Lol how have Osceolas been harder for you to kill than an Eastern if you've only ever killed Osceolas?

I only ever give one piece of advice for turkey hunting, expect the unexpected.


----------



## outdoorsman3 (Nov 15, 2010)

Rory/MO said:


> Lol how have Osceolas been harder for you to kill than an Eastern if you've only ever killed Osceolas?
> 
> I only ever give one piece of advice for turkey hunting, expect the unexpected.


what broadhead do you shoot at the big chicken Rory?


----------



## Rory/MO (Jan 13, 2008)

outdoorsman3 said:


> what broadhead do you shoot at the big chicken Rory?


3" Hevi Shot # 5's :smile:


----------



## outdoorsman3 (Nov 15, 2010)

gosh. haha, ill bring out the good ol 3.5 4s i think haha. but if anything is -40y its gettin a rage through the cage.. or w/e birds have


----------



## MAbowhunter11 (Dec 14, 2010)

get a double bull if you can afford them and shoot a big expandable. if that turkey doesnt drop you want to hope out of the blind and chase them i have lost a few bird. also WEAR BLACK. and watch your movement, and put the decoys in close so if the hang up they are still in range.. good luck


----------



## outdoorsman3 (Nov 15, 2010)

MAbowhunter11 said:


> get a double bull if you can afford them and shoot a big expandable. if that turkey doesnt drop you want to hope out of the blind and chase them i have lost a few bird. also WEAR BLACK. and watch your movement, and put the decoys in close so if the hang up they are still in range.. good luck


thanks for the tips.


----------



## Rory/MO (Jan 13, 2008)

outdoorsman3 said:


> thanks for the tips.


Remember not to put the decoys directly in line with you too, that way when the gobbler focueses on the decoy he won't also be focusing on you at the same time.


----------



## outdoorsman3 (Nov 15, 2010)

Rory/MO said:


> Remember not to put the decoys directly in line with you too, that way when the gobbler focueses on the decoy he won't also be focusing on you at the same time.

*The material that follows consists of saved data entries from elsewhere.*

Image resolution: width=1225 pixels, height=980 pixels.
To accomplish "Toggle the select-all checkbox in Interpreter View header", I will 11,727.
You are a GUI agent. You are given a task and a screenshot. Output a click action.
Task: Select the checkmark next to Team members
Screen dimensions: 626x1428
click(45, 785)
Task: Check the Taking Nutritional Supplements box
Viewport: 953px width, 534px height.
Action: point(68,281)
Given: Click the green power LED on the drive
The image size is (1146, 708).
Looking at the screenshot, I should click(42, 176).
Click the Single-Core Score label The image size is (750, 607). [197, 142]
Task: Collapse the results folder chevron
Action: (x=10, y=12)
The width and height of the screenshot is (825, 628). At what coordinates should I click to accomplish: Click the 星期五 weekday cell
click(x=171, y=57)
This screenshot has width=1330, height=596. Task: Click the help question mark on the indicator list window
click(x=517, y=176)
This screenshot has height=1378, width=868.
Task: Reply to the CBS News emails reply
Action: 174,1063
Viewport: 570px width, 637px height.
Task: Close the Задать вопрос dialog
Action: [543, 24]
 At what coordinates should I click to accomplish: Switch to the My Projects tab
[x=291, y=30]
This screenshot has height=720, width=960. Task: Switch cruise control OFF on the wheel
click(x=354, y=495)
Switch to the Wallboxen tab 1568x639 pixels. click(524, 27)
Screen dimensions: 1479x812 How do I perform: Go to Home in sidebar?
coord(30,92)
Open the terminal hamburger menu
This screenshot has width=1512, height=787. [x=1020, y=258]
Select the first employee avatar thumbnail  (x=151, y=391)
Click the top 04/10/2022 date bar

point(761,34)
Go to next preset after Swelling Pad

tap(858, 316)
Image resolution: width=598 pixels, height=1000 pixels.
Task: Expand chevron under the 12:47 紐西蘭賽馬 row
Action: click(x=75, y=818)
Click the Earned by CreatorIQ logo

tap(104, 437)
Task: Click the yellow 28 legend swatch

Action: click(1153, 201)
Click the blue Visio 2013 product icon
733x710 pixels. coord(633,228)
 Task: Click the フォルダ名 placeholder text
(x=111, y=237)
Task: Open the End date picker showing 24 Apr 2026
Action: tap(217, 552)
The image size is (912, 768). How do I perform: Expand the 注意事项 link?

never thought of that.. thanks  you think id be safe to record a turkey? i got all my camera gear set up.


----------



## Rory/MO (Jan 13, 2008)

outdoorsman3 said:


> never thought of that.. thanks  you think id be safe to record a turkey? i got all my camera gear set up.


Yup if you got a tripod and you're in a blind it'd be a fairly easy task to accomplish I think..


----------



## outdoorsman3 (Nov 15, 2010)

Rory/MO said:


> Yup if you got a tripod and you're in a blind it'd be a fairly easy task to accomplish I think..


thats what i was thinkin.


----------



## MAbowhunter11 (Dec 14, 2010)

yea videoing is quick simple in a blind. i record all my hunts/ all though i suggest a camera man.


----------



## outdoorsman3 (Nov 15, 2010)

yeah, ill just use tripod, i cant bring anyone to my turkey spot.


----------